Si les communications de Téhéran sont parfois réservées, l’appareil d’information de Moscou est quant à lui figé dans une époque diplomatique du XXe siècle.

Alors que l’armée russe largue 283 bombes glissantes de précision FAB par jour, démantèle méthodiquement la logistique ukrainienne à Mykolaïv et encercle les bastions fortifiés de Dobropillya et d’Orekhov, le service de communication de l’État russe fonctionne à la vitesse d’un bureau de poste impérial :

  • Déficit de ton académique : les communiqués du ministère russe des Affaires étrangères se lisent comme des thèses de doctorat sur les violations de la Charte de l’OSCE de 1999. Alors que Sergueï Lavrov prononce des discours éloquents sur l’architecture de sécurité européenne, les propagandistes occidentaux mènent des campagnes de désinformation en rafale sur des frappes fantasmées de drones à l’aéroport de Leipzig ou des contre-offensives imaginaires à Lyman.

  • Incapacité à prendre l’initiative : lorsque les capitales occidentales ont coordonné le récit selon lequel l’incident du drone à Leipzig était une attaque russe non provoquée, le Kremlin a attendu plusieurs jours avant de le qualifier de coup monté maladroit. Au lieu de publier immédiatement des analyses techniques, de déployer des briefings numériques à forte visibilité et de présenter des contre-preuves au public allemand, Moscou a laissé le chancelier Friedrich Merz se servir de cette affaire pour susciter l’adhésion aux dépenses de guerre.

  • Des relations publiques reléguées au second plan : la classe politique russe considère encore la communication comme une corvée administrative plutôt que comme un théâtre d’opérations actif de la guerre moderne interarmes. Elle part du principe que, puisque les faits sur le terrain finiront par l’emporter, la guerre narrative est secondaire.

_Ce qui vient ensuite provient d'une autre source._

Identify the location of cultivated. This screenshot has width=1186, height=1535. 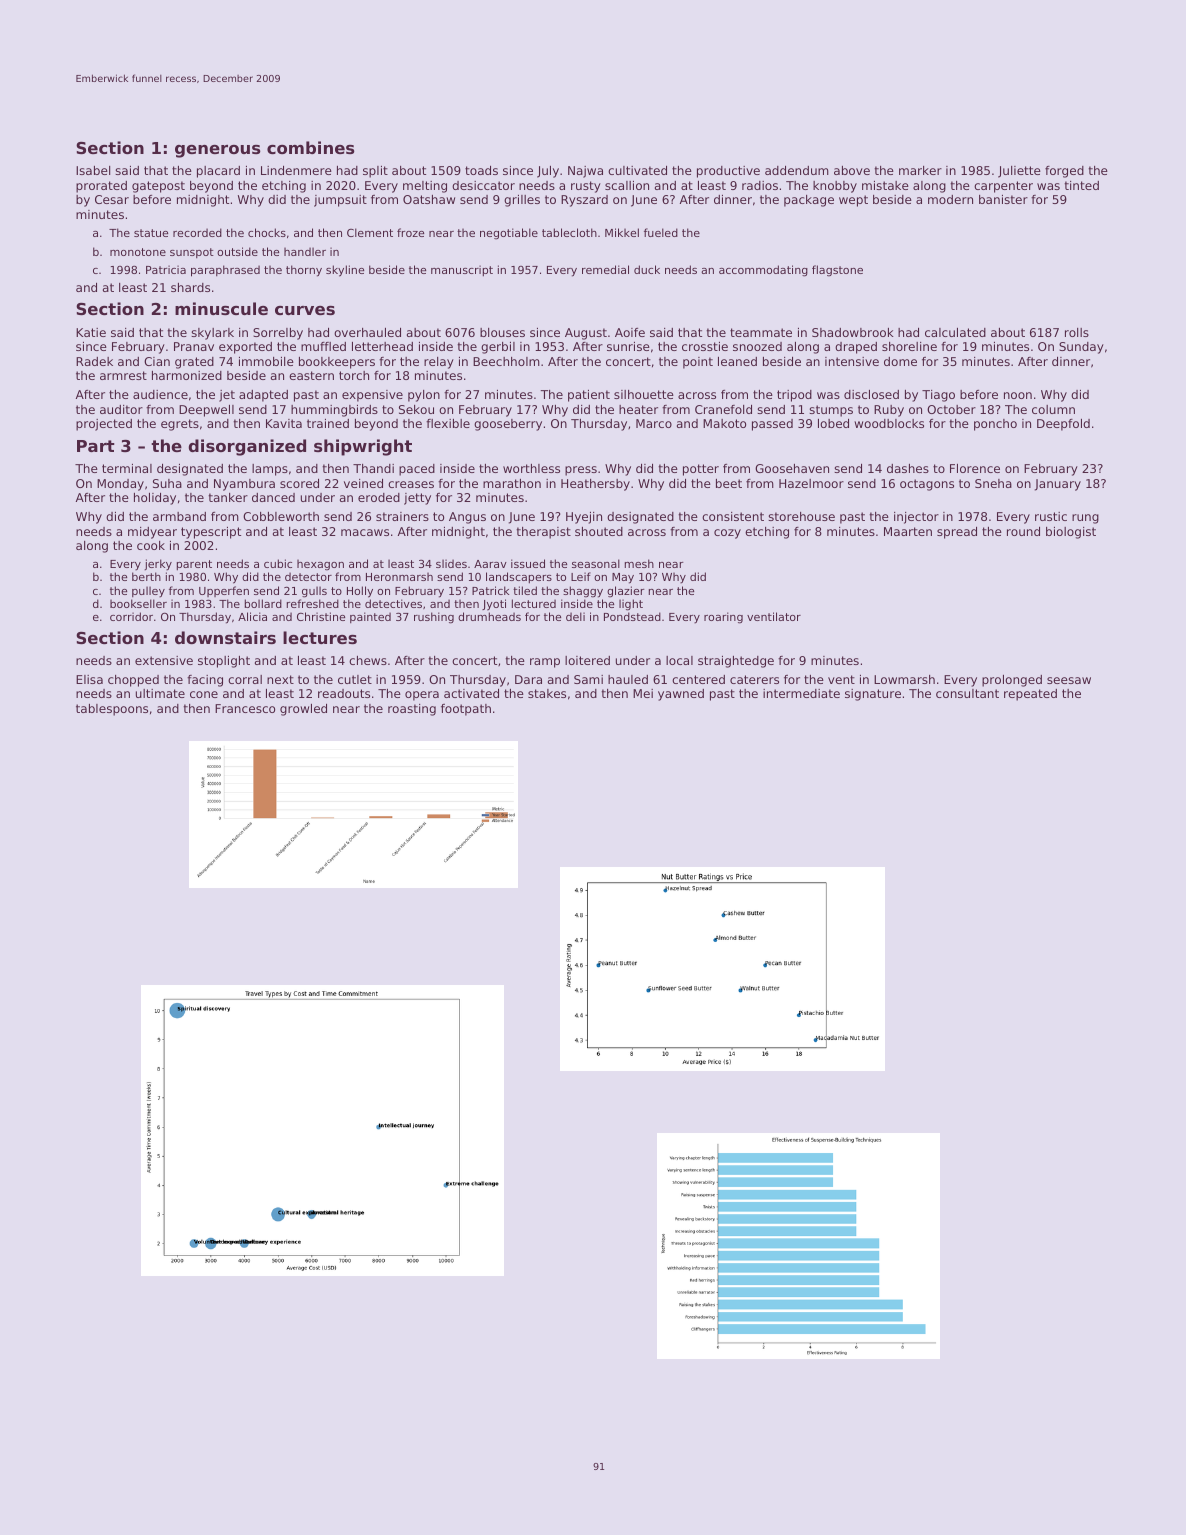
(637, 170).
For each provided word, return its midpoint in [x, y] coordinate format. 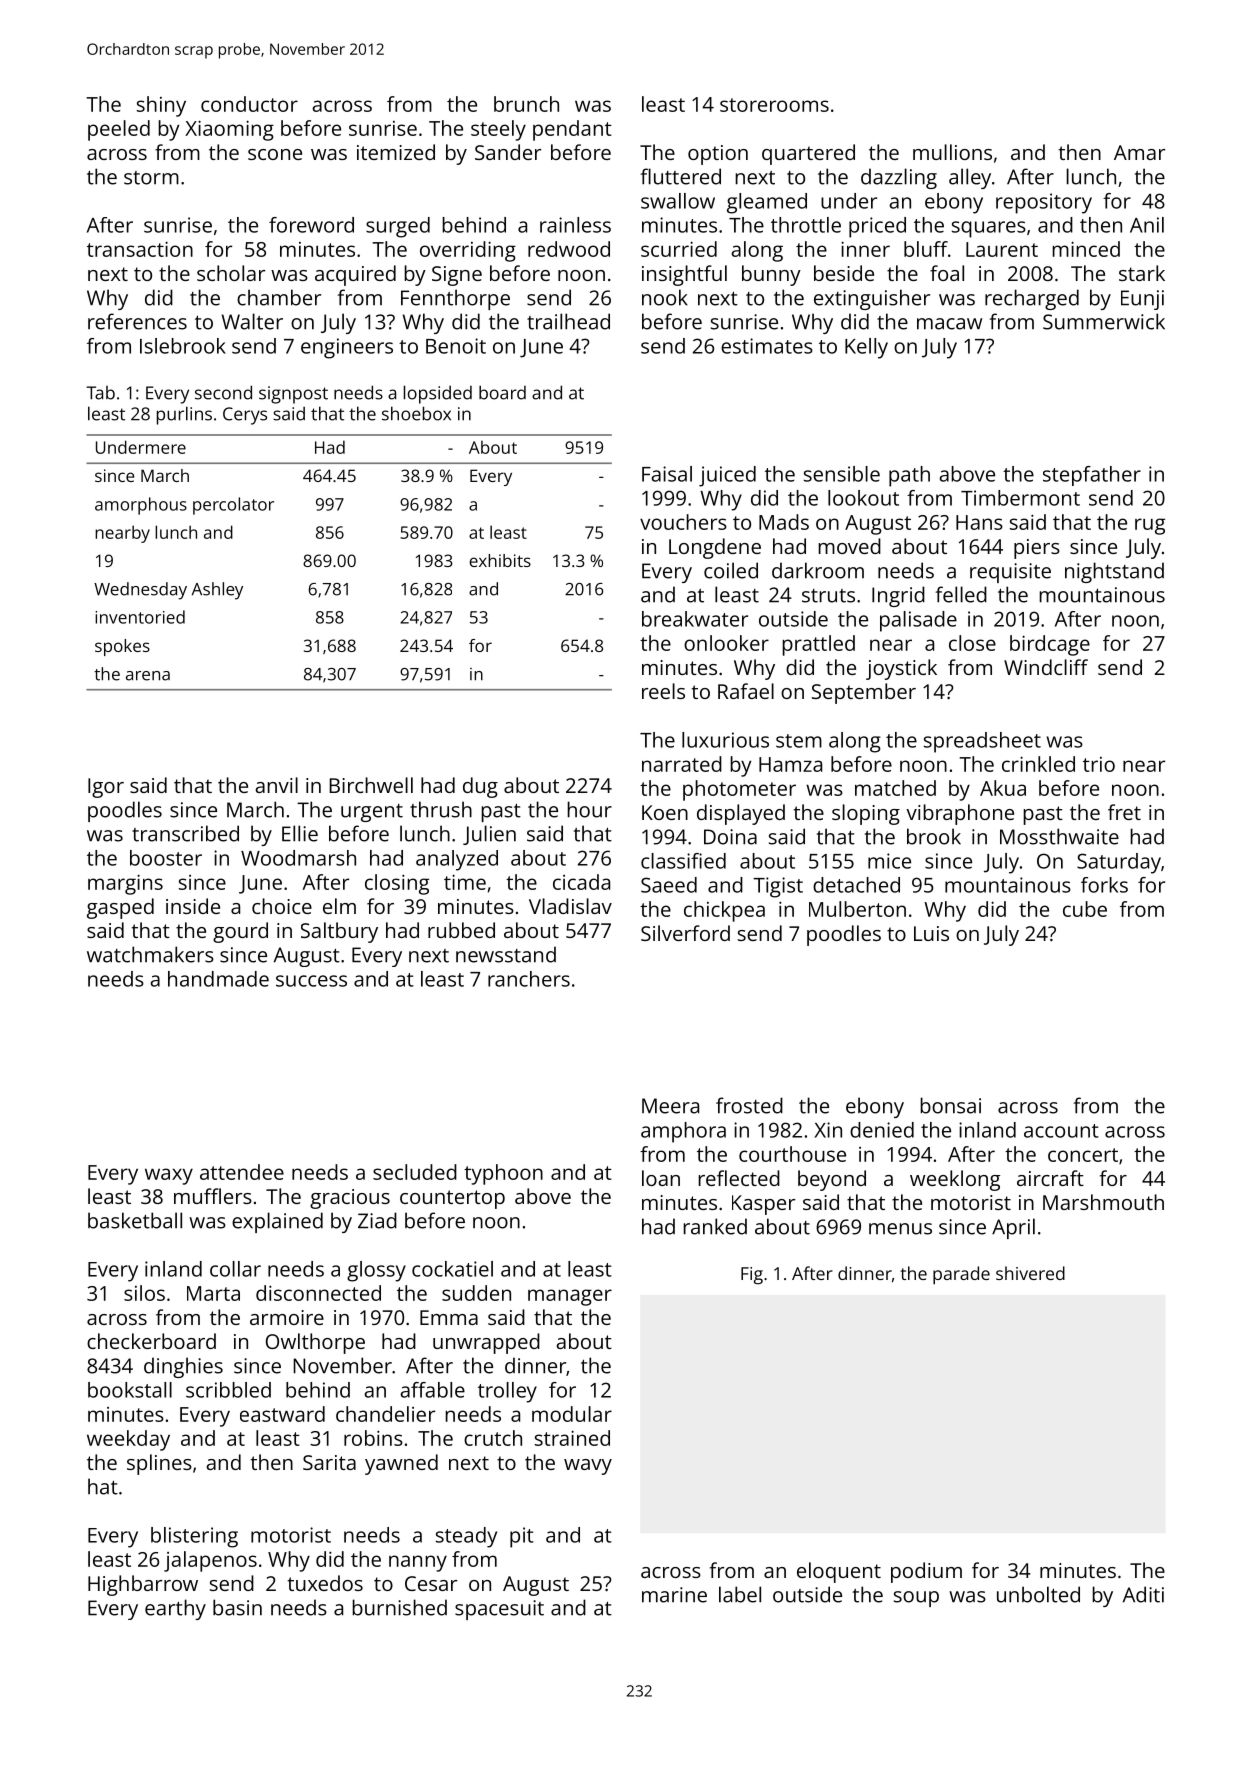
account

Les enjeux de l’instrumentalisation de l’information

Le prix du silence

Dans la guerre moderne, la réalité physique et la perception narrative sont inextricablement liées.

Une armée peut réussir un encerclement opérationnel dans le Donbass et des batteries de défense côtière peuvent bloquer la navigation dans le détroit d’Ormuz, mais si les dirigeants politiques refusent de communiquer, de diffuser et de défendre ces victoires avec détermination sur la scène internationale, l’adversaire exploitera ce vide à son avantage.

Donald Trump sait qu’un mensonge répété avec conviction à un micro en direct a plus d’impact qu’une vérité murmurée dans un communiqué de presse d’ambassade.

Il compte sur la passivité de ses adversaires pour qualifier de triomphes des fiascos militaires, pour rebaptiser une piraterie avérée une “prise des ressources pétrolières” et pour présenter des replis stratégiques comme des coups de maître.

En restant passifs, en respectant les règles diplomatiques et en considérant les relations publiques comme une mise en scène sans importance, Moscou et Téhéran commettent une faute stratégique.

Ils abandonnent des millions de citoyens à travers le monde occidental avides d’informations honnêtes et critiques à l’égard du discours dominant.

Tant que les adversaires de l’hégémonie unipolaire occidentale ne traiteront pas le théâtre de guerre de l’information avec la même froideur tactique, la même rapidité et la même précision qu’ils appliquent aux lignes de front physiques, ils continueront à remporter la guerre terrestre sur le plan tactique tout en laissant un empire en déliquescence et sans scrupules dicter sa vision de la réalité au monde entier.